### Task to carry out:
Return every record verbatim.

=== Section Start ===

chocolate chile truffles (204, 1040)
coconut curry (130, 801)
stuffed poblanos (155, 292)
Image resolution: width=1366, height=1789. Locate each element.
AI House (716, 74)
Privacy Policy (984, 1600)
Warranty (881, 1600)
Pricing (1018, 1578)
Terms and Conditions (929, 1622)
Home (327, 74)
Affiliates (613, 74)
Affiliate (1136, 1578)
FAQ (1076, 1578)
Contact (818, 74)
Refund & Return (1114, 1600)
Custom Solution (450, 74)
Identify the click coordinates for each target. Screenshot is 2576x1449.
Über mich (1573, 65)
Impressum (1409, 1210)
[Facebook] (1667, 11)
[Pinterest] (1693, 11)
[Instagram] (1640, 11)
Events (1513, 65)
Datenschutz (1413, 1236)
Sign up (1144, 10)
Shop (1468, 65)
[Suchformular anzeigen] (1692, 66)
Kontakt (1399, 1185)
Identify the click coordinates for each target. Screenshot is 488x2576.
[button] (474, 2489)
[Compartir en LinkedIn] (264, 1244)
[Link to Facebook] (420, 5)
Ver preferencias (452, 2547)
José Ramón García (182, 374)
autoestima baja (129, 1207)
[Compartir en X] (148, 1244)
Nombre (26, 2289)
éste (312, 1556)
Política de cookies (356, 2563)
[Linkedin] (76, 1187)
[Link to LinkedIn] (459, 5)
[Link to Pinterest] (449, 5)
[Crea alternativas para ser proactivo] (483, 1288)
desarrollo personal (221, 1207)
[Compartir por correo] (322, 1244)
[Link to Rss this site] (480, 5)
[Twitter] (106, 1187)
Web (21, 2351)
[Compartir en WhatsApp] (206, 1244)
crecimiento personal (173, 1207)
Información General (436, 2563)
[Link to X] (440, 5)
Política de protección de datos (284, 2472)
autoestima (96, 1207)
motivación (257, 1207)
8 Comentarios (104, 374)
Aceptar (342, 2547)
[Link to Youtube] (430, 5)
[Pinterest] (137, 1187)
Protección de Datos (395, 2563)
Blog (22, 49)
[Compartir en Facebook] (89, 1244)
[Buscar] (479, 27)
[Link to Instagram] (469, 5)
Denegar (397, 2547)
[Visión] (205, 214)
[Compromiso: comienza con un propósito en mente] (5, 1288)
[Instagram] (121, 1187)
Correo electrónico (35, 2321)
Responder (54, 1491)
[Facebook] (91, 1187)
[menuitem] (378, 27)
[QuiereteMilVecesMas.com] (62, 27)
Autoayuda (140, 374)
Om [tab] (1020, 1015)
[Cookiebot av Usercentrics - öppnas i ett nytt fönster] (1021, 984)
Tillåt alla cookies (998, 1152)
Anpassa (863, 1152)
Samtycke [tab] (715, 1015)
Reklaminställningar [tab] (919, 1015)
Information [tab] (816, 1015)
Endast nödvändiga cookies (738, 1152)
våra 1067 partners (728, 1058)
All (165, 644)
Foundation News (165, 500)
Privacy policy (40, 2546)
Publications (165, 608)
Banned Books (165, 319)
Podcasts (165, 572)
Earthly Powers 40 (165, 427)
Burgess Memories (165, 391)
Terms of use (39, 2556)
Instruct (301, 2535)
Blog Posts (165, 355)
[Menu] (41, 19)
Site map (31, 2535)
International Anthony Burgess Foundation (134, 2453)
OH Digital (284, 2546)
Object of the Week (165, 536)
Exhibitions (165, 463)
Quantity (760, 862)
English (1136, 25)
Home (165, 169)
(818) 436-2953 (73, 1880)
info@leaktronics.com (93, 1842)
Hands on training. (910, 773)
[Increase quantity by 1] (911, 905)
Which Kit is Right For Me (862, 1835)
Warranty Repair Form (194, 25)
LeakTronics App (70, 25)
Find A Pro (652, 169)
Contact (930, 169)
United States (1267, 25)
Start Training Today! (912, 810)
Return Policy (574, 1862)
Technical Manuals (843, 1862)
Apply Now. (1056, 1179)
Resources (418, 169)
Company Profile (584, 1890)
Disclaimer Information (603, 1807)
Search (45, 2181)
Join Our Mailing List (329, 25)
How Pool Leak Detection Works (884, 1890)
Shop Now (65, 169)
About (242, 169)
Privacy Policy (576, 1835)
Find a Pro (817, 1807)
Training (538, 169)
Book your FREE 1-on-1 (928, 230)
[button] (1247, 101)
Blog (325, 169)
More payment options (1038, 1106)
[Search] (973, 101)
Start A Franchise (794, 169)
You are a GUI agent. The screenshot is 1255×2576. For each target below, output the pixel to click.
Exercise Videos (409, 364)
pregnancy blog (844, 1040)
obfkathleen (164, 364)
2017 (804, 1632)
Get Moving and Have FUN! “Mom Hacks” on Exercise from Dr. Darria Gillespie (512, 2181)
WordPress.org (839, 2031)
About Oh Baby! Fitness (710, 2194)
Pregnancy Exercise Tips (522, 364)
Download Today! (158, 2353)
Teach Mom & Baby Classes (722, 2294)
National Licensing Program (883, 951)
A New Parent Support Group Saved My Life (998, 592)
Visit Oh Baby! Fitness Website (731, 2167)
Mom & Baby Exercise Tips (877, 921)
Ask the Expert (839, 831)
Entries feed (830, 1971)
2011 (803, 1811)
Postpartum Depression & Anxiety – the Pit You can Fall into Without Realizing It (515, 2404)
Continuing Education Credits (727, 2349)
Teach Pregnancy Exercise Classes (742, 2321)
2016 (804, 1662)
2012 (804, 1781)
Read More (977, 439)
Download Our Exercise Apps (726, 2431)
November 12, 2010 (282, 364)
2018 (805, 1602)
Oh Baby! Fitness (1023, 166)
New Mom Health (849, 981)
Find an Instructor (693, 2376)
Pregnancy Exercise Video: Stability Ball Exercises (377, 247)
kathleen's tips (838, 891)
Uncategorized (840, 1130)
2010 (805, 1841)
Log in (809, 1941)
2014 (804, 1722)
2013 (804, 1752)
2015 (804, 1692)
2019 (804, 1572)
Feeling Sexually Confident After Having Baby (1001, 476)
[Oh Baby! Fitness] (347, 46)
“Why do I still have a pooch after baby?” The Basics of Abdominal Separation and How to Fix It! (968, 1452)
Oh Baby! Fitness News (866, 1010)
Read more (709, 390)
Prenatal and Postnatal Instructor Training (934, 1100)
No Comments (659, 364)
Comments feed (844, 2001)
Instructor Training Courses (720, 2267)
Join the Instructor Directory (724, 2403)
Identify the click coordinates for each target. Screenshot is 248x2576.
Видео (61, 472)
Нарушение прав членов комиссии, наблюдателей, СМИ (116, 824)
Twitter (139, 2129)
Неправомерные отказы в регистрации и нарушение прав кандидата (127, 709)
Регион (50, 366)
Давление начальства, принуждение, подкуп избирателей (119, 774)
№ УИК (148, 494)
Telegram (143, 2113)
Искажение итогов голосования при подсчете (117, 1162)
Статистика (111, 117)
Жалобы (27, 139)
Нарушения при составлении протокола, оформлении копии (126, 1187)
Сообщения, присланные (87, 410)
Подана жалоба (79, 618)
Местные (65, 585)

=== Section End ===

### Reply to the task:
chocolate chile truffles (204, 1040)
coconut curry (130, 801)
stuffed poblanos (155, 292)
Image resolution: width=1366, height=1789. Locate each element.
AI House (716, 74)
Privacy Policy (984, 1600)
Warranty (881, 1600)
Pricing (1018, 1578)
Terms and Conditions (929, 1622)
Home (327, 74)
Affiliates (613, 74)
Affiliate (1136, 1578)
FAQ (1076, 1578)
Contact (818, 74)
Refund & Return (1114, 1600)
Custom Solution (450, 74)
Identify the click coordinates for each target. Screenshot is 2576x1449.
Über mich (1573, 65)
Impressum (1409, 1210)
[Facebook] (1667, 11)
[Pinterest] (1693, 11)
[Instagram] (1640, 11)
Events (1513, 65)
Datenschutz (1413, 1236)
Sign up (1144, 10)
Shop (1468, 65)
[Suchformular anzeigen] (1692, 66)
Kontakt (1399, 1185)
Identify the click coordinates for each target. Screenshot is 488x2576.
[button] (474, 2489)
[Compartir en LinkedIn] (264, 1244)
[Link to Facebook] (420, 5)
Ver preferencias (452, 2547)
José Ramón García (182, 374)
autoestima baja (129, 1207)
[Compartir en X] (148, 1244)
Nombre (26, 2289)
éste (312, 1556)
Política de cookies (356, 2563)
[Linkedin] (76, 1187)
[Link to LinkedIn] (459, 5)
[Link to Pinterest] (449, 5)
[Crea alternativas para ser proactivo] (483, 1288)
desarrollo personal (221, 1207)
[Compartir por correo] (322, 1244)
[Link to Rss this site] (480, 5)
[Twitter] (106, 1187)
Web (21, 2351)
[Compartir en WhatsApp] (206, 1244)
crecimiento personal (173, 1207)
Información General (436, 2563)
[Link to X] (440, 5)
Política de protección de datos (284, 2472)
autoestima (96, 1207)
motivación (257, 1207)
8 Comentarios (104, 374)
Aceptar (342, 2547)
[Link to Youtube] (430, 5)
[Pinterest] (137, 1187)
Protección de Datos (395, 2563)
Blog (22, 49)
[Compartir en Facebook] (89, 1244)
[Buscar] (479, 27)
[Link to Instagram] (469, 5)
Denegar (397, 2547)
[Visión] (205, 214)
[Compromiso: comienza con un propósito en mente] (5, 1288)
[Instagram] (121, 1187)
Correo electrónico (35, 2321)
Responder (54, 1491)
[Facebook] (91, 1187)
[menuitem] (378, 27)
[QuiereteMilVecesMas.com] (62, 27)
Autoayuda (140, 374)
Om [tab] (1020, 1015)
[Cookiebot av Usercentrics - öppnas i ett nytt fönster] (1021, 984)
Tillåt alla cookies (998, 1152)
Anpassa (863, 1152)
Samtycke [tab] (715, 1015)
Reklaminställningar [tab] (919, 1015)
Information [tab] (816, 1015)
Endast nödvändiga cookies (738, 1152)
våra 1067 partners (728, 1058)
All (165, 644)
Foundation News (165, 500)
Privacy policy (40, 2546)
Publications (165, 608)
Banned Books (165, 319)
Podcasts (165, 572)
Earthly Powers 40 (165, 427)
Burgess Memories (165, 391)
Terms of use (39, 2556)
Instruct (301, 2535)
Blog Posts (165, 355)
[Menu] (41, 19)
Site map (31, 2535)
International Anthony Burgess Foundation (134, 2453)
OH Digital (284, 2546)
Object of the Week (165, 536)
Exhibitions (165, 463)
Quantity (760, 862)
English (1136, 25)
Home (165, 169)
(818) 436-2953 (73, 1880)
info@leaktronics.com (93, 1842)
Hands on training. (910, 773)
[Increase quantity by 1] (911, 905)
Which Kit is Right For Me (862, 1835)
Warranty Repair Form (194, 25)
LeakTronics App (70, 25)
Find A Pro (652, 169)
Contact (930, 169)
United States (1267, 25)
Start Training Today! (912, 810)
Return Policy (574, 1862)
Technical Manuals (843, 1862)
Apply Now. (1056, 1179)
Resources (418, 169)
Company Profile (584, 1890)
Disclaimer Information (603, 1807)
Search (45, 2181)
Join Our Mailing List (329, 25)
How Pool Leak Detection Works (884, 1890)
Shop Now (65, 169)
About (242, 169)
Privacy Policy (576, 1835)
Find a Pro (817, 1807)
Training (538, 169)
Book your FREE 1-on-1 (928, 230)
[button] (1247, 101)
Blog (325, 169)
More payment options (1038, 1106)
[Search] (973, 101)
Start A Franchise (794, 169)
You are a GUI agent. The screenshot is 1255×2576. For each target below, output the pixel to click.
Exercise Videos (409, 364)
pregnancy blog (844, 1040)
obfkathleen (164, 364)
2017 (804, 1632)
Get Moving and Have FUN! “Mom Hacks” on Exercise from Dr. Darria Gillespie (512, 2181)
WordPress.org (839, 2031)
About Oh Baby! Fitness (710, 2194)
Pregnancy Exercise Tips (522, 364)
Download Today! (158, 2353)
Teach Mom & Baby Classes (722, 2294)
National Licensing Program (883, 951)
A New Parent Support Group Saved My Life (998, 592)
Visit Oh Baby! Fitness Website (731, 2167)
Mom & Baby Exercise Tips (877, 921)
Ask the Expert (839, 831)
Entries feed (830, 1971)
2011 (803, 1811)
Postpartum Depression & Anxiety – the Pit You can Fall into Without Realizing It (515, 2404)
Continuing Education Credits (727, 2349)
Teach Pregnancy Exercise Classes (742, 2321)
2016 (804, 1662)
2012 (804, 1781)
Read More (977, 439)
Download Our Exercise Apps (726, 2431)
November 12, 2010 (282, 364)
2018 (805, 1602)
Oh Baby! Fitness (1023, 166)
New Mom Health (849, 981)
Find an Instructor (693, 2376)
Pregnancy Exercise Video: Stability Ball Exercises (377, 247)
kathleen's tips (838, 891)
Uncategorized (840, 1130)
2010 (805, 1841)
Log in (809, 1941)
2014 (804, 1722)
2013 (804, 1752)
2015 (804, 1692)
2019 (804, 1572)
Feeling Sexually Confident After Having Baby (1001, 476)
[Oh Baby! Fitness] (347, 46)
“Why do I still have a pooch after baby?” The Basics of Abdominal Separation and How to Fix It! (968, 1452)
Oh Baby! Fitness News (866, 1010)
Read more (709, 390)
Prenatal and Postnatal Instructor Training (934, 1100)
No Comments (659, 364)
Comments feed (844, 2001)
Instructor Training Courses (720, 2267)
Join the Instructor Directory (724, 2403)
Identify the click coordinates for each target. Screenshot is 248x2576.
Видео (61, 472)
Нарушение прав членов комиссии, наблюдателей, СМИ (116, 824)
Twitter (139, 2129)
Неправомерные отказы в регистрации и нарушение прав кандидата (127, 709)
Регион (50, 366)
Давление начальства, принуждение, подкуп избирателей (119, 774)
№ УИК (148, 494)
Telegram (143, 2113)
Искажение итогов голосования при подсчете (117, 1162)
Статистика (111, 117)
Жалобы (27, 139)
Нарушения при составлении протокола, оформлении копии (126, 1187)
Сообщения, присланные (87, 410)
Подана жалоба (79, 618)
Местные (65, 585)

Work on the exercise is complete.